Murine infection model.

Murine models were used to test the virulence of both the WT and agr mutant strains as we previously reported (36,–38, 40). Cultures were grown overnight at 37°C in a shaking incubator set at 200 rpm from frozen glycerol stocks for two selected wild-type and agr mutant strain pairs (strains 116 and 399) in 5 ml of TSB. Subcultures were prepared to a total volume of 350 ml, consisting of 34.65 ml of TSB and 350 μl of an overnight culture, and then grown to an OD₆₀₀ of 0.5 at 37°C in a shaking incubator at 200 rpm. Ten milliliters of this culture was then added to 40 ml of Dulbecco’s phosphate-buffered saline (DPBS) and centrifuged at 3,500 rpm for 10 min. The pelleted cells were then resuspended in sterile saline to reach a concentration of 2 × 10⁷ CFU/50 μl and placed on ice. Five BALB/c mice were used to test each strain, resulting in the use of 20 mice in total. Mice were anesthetized with 1 to 5% isoflurane.

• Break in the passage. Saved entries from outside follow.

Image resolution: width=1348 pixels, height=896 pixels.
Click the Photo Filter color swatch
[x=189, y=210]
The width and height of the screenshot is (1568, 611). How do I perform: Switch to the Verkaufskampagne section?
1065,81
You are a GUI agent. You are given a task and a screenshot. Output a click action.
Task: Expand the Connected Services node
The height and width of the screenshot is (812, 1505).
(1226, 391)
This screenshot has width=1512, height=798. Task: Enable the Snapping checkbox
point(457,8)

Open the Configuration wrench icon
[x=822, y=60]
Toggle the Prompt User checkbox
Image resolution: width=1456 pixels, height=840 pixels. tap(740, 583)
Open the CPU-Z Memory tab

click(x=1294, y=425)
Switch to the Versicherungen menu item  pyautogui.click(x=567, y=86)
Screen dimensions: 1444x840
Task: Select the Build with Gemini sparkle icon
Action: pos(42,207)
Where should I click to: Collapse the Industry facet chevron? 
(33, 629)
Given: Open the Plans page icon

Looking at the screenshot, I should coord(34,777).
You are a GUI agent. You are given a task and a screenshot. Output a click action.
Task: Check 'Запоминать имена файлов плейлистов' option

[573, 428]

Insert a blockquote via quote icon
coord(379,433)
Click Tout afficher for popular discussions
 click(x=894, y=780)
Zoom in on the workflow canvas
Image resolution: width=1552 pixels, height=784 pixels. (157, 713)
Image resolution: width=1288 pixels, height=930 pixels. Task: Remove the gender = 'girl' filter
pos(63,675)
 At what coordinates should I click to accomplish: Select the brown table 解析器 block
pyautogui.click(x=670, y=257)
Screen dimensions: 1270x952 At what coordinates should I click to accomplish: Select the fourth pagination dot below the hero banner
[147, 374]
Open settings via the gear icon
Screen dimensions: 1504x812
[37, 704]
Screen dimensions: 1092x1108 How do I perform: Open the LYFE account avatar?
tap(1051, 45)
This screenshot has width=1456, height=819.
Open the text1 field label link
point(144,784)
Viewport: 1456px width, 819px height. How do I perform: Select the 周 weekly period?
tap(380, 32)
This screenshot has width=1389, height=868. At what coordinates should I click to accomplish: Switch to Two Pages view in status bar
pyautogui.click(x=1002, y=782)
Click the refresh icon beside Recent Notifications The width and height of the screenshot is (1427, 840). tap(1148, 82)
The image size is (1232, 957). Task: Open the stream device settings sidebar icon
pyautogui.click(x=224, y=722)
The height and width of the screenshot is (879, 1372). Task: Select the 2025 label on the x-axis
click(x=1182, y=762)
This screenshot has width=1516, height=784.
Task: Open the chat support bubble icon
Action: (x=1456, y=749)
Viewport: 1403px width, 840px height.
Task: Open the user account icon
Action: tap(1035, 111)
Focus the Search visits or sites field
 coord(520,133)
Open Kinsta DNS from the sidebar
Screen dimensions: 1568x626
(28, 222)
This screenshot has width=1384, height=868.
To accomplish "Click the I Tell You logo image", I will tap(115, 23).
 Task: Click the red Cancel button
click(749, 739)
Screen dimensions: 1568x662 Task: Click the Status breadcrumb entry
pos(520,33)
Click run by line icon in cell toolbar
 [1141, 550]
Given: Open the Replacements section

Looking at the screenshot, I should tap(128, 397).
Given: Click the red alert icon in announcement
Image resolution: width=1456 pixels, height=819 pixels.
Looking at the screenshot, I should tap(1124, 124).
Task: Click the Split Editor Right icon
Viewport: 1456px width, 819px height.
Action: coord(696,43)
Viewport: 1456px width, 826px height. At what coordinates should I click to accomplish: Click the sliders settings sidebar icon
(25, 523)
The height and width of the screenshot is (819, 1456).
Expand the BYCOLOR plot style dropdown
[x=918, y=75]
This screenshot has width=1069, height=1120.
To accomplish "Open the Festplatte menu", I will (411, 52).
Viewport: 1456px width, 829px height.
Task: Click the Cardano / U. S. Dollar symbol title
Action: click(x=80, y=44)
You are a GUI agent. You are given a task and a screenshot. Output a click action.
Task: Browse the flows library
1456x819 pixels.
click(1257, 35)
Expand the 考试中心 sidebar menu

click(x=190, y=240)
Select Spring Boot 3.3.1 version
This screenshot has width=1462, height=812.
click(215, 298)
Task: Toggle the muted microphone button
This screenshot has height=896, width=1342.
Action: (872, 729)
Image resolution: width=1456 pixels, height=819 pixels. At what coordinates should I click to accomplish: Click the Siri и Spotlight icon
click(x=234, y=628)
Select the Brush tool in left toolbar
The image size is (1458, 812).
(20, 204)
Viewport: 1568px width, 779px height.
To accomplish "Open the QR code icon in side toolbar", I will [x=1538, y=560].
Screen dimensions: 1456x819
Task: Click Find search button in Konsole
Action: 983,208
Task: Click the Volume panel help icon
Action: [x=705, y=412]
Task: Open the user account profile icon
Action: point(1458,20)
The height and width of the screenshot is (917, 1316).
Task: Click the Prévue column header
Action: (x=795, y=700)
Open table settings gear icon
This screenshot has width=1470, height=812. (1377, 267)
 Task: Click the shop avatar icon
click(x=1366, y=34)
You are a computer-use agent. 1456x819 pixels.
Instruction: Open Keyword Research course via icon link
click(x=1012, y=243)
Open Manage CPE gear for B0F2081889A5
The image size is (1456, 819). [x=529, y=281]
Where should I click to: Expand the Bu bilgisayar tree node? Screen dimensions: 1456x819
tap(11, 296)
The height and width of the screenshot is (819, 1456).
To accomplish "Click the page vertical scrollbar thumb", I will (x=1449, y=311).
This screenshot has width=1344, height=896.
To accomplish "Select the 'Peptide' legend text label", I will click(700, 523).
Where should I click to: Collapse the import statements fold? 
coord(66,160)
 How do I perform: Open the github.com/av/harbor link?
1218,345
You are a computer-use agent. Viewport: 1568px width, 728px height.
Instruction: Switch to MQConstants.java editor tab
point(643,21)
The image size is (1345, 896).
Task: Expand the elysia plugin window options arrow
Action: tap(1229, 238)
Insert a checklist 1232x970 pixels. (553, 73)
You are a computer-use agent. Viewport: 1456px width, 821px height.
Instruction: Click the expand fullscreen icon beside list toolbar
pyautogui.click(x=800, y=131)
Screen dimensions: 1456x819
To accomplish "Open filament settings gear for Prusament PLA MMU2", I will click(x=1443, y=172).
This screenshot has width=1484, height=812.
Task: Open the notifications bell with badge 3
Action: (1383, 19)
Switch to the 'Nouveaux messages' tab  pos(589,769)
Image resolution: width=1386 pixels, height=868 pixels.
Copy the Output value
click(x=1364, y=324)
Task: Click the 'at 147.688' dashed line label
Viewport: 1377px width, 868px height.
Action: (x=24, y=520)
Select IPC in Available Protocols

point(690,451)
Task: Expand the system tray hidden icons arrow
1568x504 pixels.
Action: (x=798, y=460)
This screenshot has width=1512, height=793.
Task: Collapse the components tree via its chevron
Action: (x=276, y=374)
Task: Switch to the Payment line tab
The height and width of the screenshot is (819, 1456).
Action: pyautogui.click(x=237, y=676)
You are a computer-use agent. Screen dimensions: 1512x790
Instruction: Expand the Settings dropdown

The abdominal skin of each mouse was shaven with a microtome blade; the mice were then labeled, weighed, and prepped for sterile injection. Insulin syringes were used to intradermally inoculate each mouse with 50 μl of a specified S. aureus suspension. The mice were monitored daily, with the lesion size (in square centimeters) as well as weight loss being recorded as markers of disease for up to 2 weeks. All mouse experiments were approved by the University of Iowa Institutional Animal Care and Use Committee.